Solar Energy in the Central Valley and the Chicken and Egg Challenge

Over the past several years thousands of megawatts of renewable energy projects have been approved for construction on both public and private lands in California.  The main development areas have been the Mojave Desert and Carrizo Plain areas of the state.  But another region of California with great potential – the San Joaquin Valley – is still largely undeveloped, awaiting a commitment from state planners and regulators to prioritize the building of the transmission line needed to make development in this area feasible.  The first San Joaquin Valley area project, known as the Westlands Competitive Renewable Energy Zone (CREZ), has huge potential to contribute clean energy to meet California’s carbon reduction goals but it has encountered regulatory roadblocks. 

NRDC has consistently encouraged California regulators, utilities and investors to consider the benefits of solar development on impaired farmlands in the Westlands CREZ. This is a promising area for developers and renewable energy development because there are thousands of acres of contaminated farmland facing retirement from irrigated agriculture  with few environmental conflicts, and floundering local economies that could benefit from the much needed jobs some of these projects would bring to the area.  And every utility in the state could purchase power from this region, as could public and private utilities elsewhere in the West.
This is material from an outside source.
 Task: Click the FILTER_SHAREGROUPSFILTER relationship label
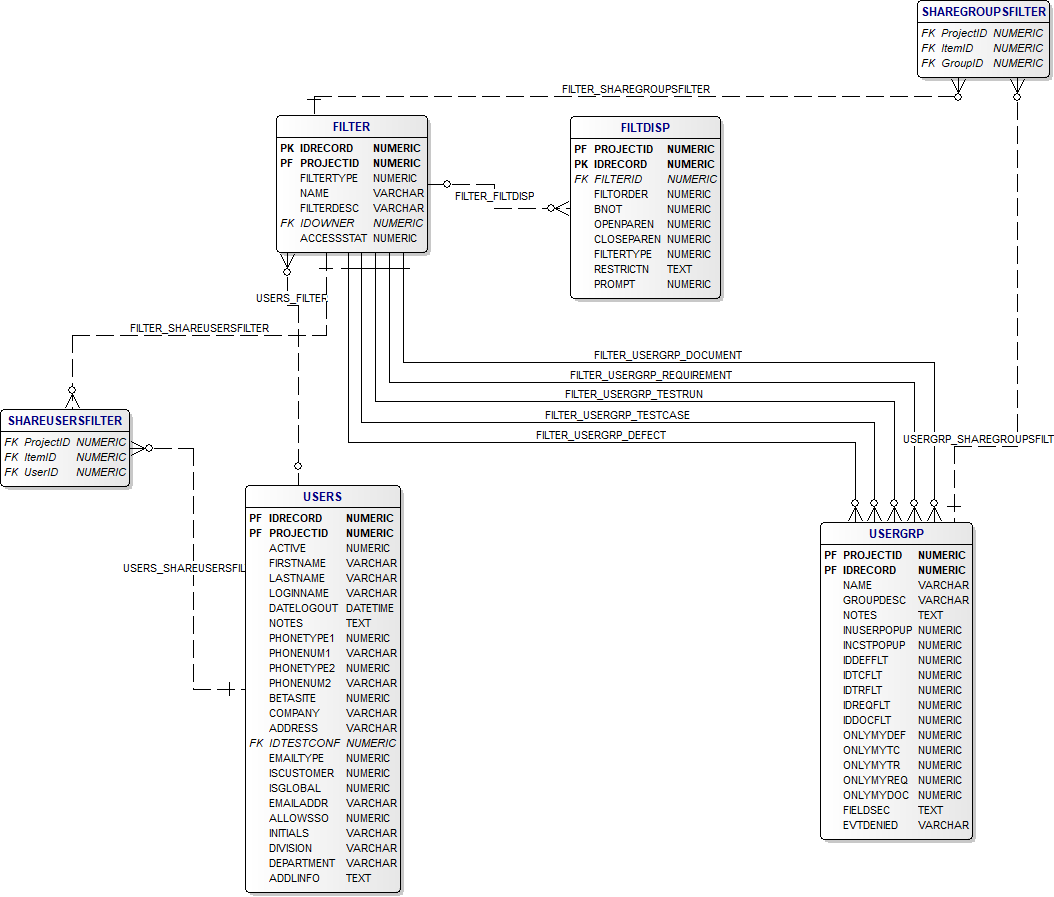(635, 89)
In addition to the above benefits, the solar resource in this area -- while not quite as good as the high desert -- is excellent for photovoltaic solar power projects.  The transmission needed to unlock the area’s potential also helps remove obstacles to fully utilizing the PG&E-owned Helms pumped storage facility for both regulation and load following grid services, something that is crucially important for California’s renewable integration challenge. 

Simply put, Helms can store wind energy from the Tehachapi area and use it to fill in behind the interruptions in solar generation created by passing clouds. If that is not enough, still another advantage is that generation in the San Joaquin Valley provides needed geographic diversity to the state’s renewable portfolio assuring that renewable power will be working somewhere in the state even if the wind quiets or the sun is obscured in another. Finally, transmission up the Valley would ease regional congestion and bolster connections between southern and northern California, providing substantial system reliability benefits and regional energy export opportunities. 

So what’s the hold-up?

Transmission for renewable energy in California is caught up in a regulatory limbo, in which processing scores of applications for connection to the grid – not all of them viable – have tied transmission planning in knots. When California built transmission to serve specific energy generation zones like Tehachapi or Imperial County, it proved that rational transmission planning can be achieved. But the focus on the interconnection application queue and the process the California Public Utilities Commission (CPUC) uses to identify commercially viable projects meriting transmission planning has so far disqualified this promising part of the state from renewable energy development.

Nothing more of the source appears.